Git, kal, dön, alış

Saturday, May 9, 2009 | |


İnatla buradan ayrılacak ve mezun olacak olmama dair bir yazı yazmayı erteliyorum, sürekli kafamda aynı düşünceler gidip gelse de. Sayılı gün kalmış olmasına rağmen, hala sadece kafama estiğinde şöyle bir eşya toplayıp, sonra sanki hiç gitmeyecekmişim gibi aynı şekilde koltuk görevi de gören yatağıma geri atıyorum kendimi. Dip not olarak ve aslında ruh halimle ilgili inanılmaz fazla ipucu veren laptobumu yatağa taşıma hareketi de uzun bir dönemden sonra yeniden başladı hatta. Evet, ben buraya geldiğim ilk dönemden beri, ki bu blog dünyasına girmemle yaşıttır, bir gün mezun olup buradan kurtulacağım günü bekliyorum. Ama hayır, şimdi bu zaman kapıma vurunca hokus pokus olmasını beklediğim hiçbir şeye dair açık bir görüntü bulamıyorum. Öyle ki, her sene sonunda kocaman plastik torbaya tıkıştırdığım ve şüphesiz en az benim kadar ben kokan, hatta ve hatta büyük ihtimal rüyalarıma tanıklık etmişliği yüzünden beni benden daha iyi hissedebilen, yorgan-yastık-battaniye sarmalımı (evet, eşyaların bir şeyler hissedebildiği gibi düşüncelere kapıldığım zannedilenden çok daha fazla olur) artık bir sene sonra için depolamayacak olmam, içimde garip bir hüzün-boşluk sarmalına dönüşüyor. Aynı zamanda, o sarmalı bir sonraki sene için depolamayacak olmam, onların hala her zamanki hallerinde durmalarında bir sakınca olmadığını gösterdiğinden, hem tekrar dönecekmişim hissini, hem de eğer tekrar döneceksem 'o zaman niye o sarmalı hala kocaman plastik torbaya sıkıştırmadım?' sorusunu sağdan ve soldan cereyan ettiriyor; bu cereyanda kalıp, üşütüp hasta oluyorum. Eşyalarımı toplamaktan hoşlanmıyorum; bırakacağım her eşyayı bırakmanın onları 22.5 yaşıma hapsetmek olacağını bilmek ise sinirimi bozuyor.
Mesela son 7 senedir benimle olan ve artık bir tübü daha kırılmış olan renkli kum saatimin yola dayanamayacağını bilmek, 4 senedir bana bir kez bile hayır demeden fokurdaya fokurdaya su kaynatan ve burda bile anılmış olan kettle'ımın eskimiş olduğunu, prizinin bile uymayacağını farketmek, 6 sene önce bana "hoşçakal" deme gecesinden ve içinde 7 yaşımda gittiğim bir doğumgününden fotoğrafla hediye edilen -içindeki fotoğraflar zaman zaman değişse de hiç boş kalmayan ve çalışma masamın en görünen kısmında yer alan- çerçevemin artık daha da yıprandığını görmek ve bu tip bir sürü eşyamı "bırakılacak" ya da "verilecek"ler grubuna dahil etmek içimdeki 'geri dönüş' mü, 'başka bir gidiş' mi sorusunu aklıma daha çok getirip; electrical sheep'in bilgisayarı yorduğundan fazla yoruyor beynimi. 

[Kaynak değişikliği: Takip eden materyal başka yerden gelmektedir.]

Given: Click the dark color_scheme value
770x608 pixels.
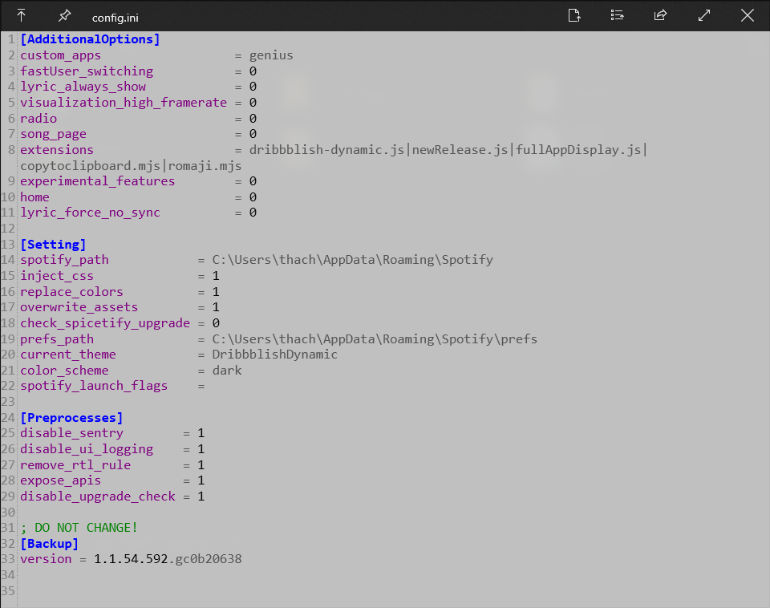Looking at the screenshot, I should point(227,370).
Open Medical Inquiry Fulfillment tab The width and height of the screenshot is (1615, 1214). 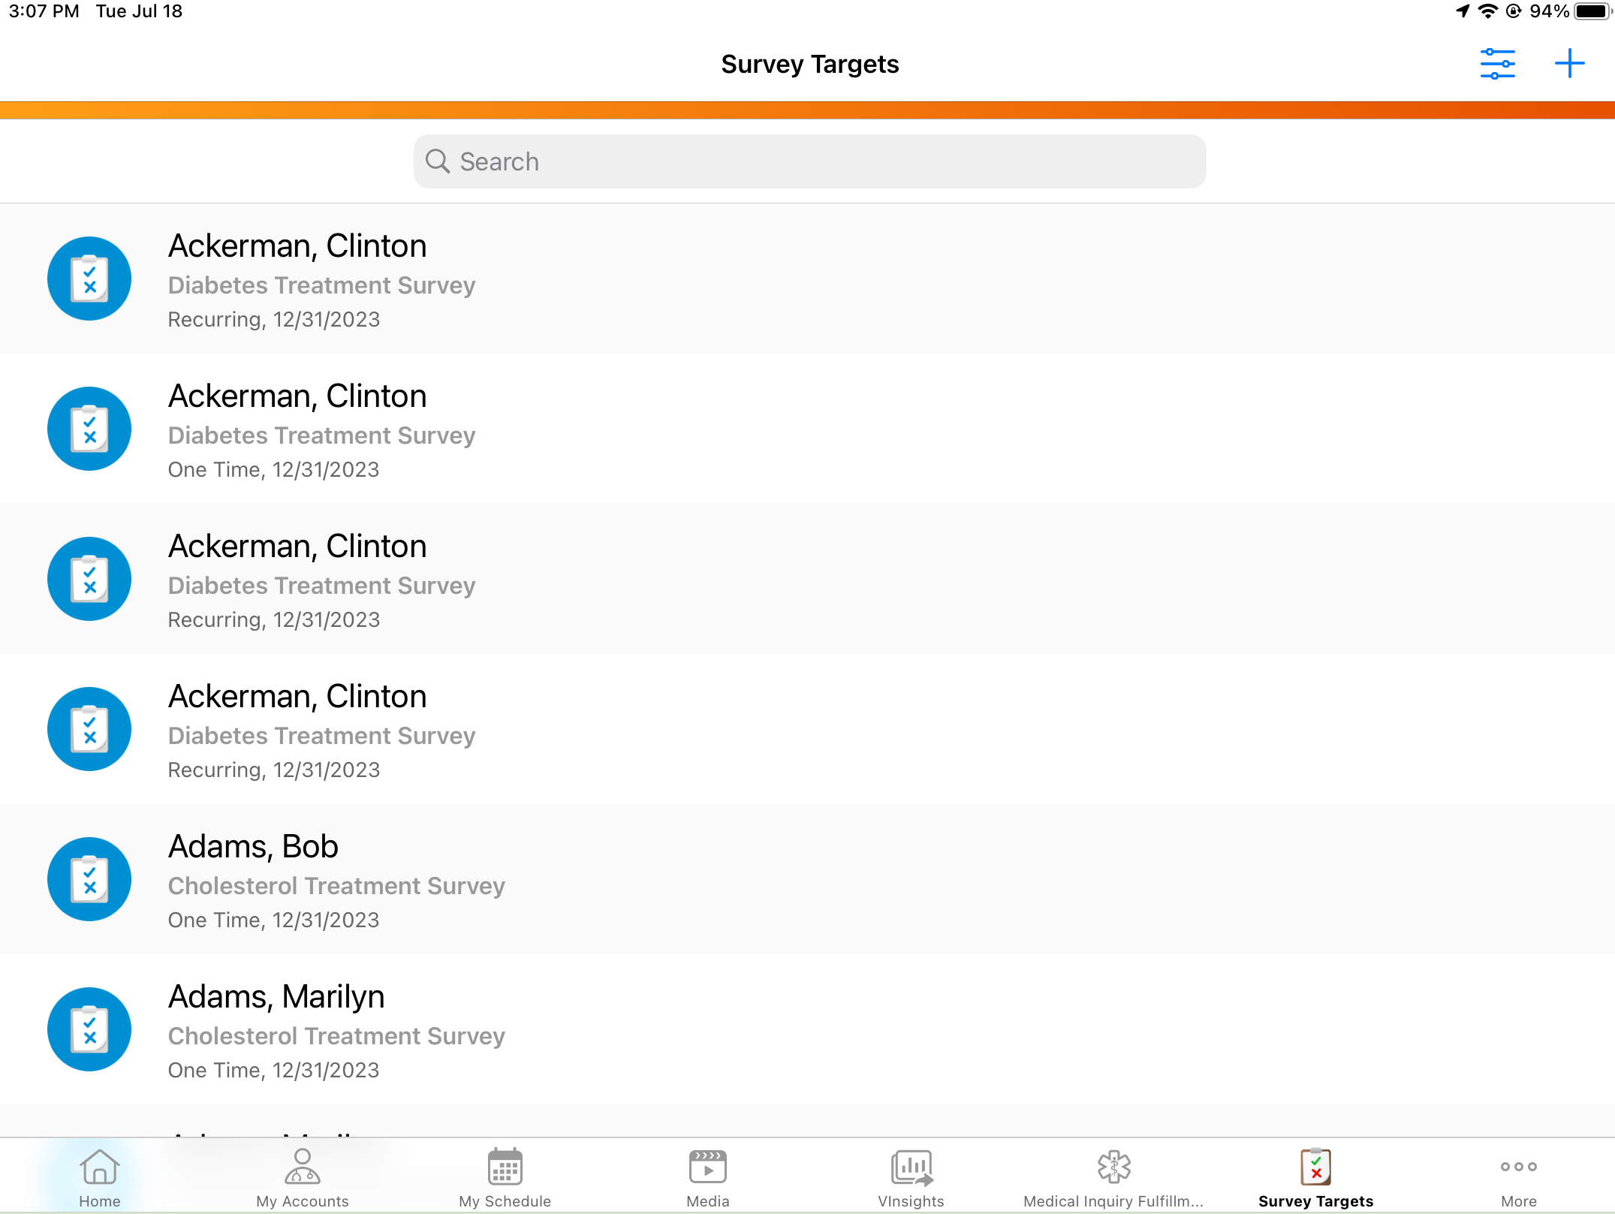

Git, kal, dön, alış, bırak, unut, yanında götür, yer ayır, kaybet, bul, şaşır, karar ver, kalk, git, yine gel, geri dön, yine gel, yeni ol...ve bunları yaparken her seferinde eşya ayır, eşya al, eşya at, eşya topla...

Share/Bookmark

1 comments:

monochromatic said...

Alışmalı kelimelerin buna,hiç dublör kullanmadan.)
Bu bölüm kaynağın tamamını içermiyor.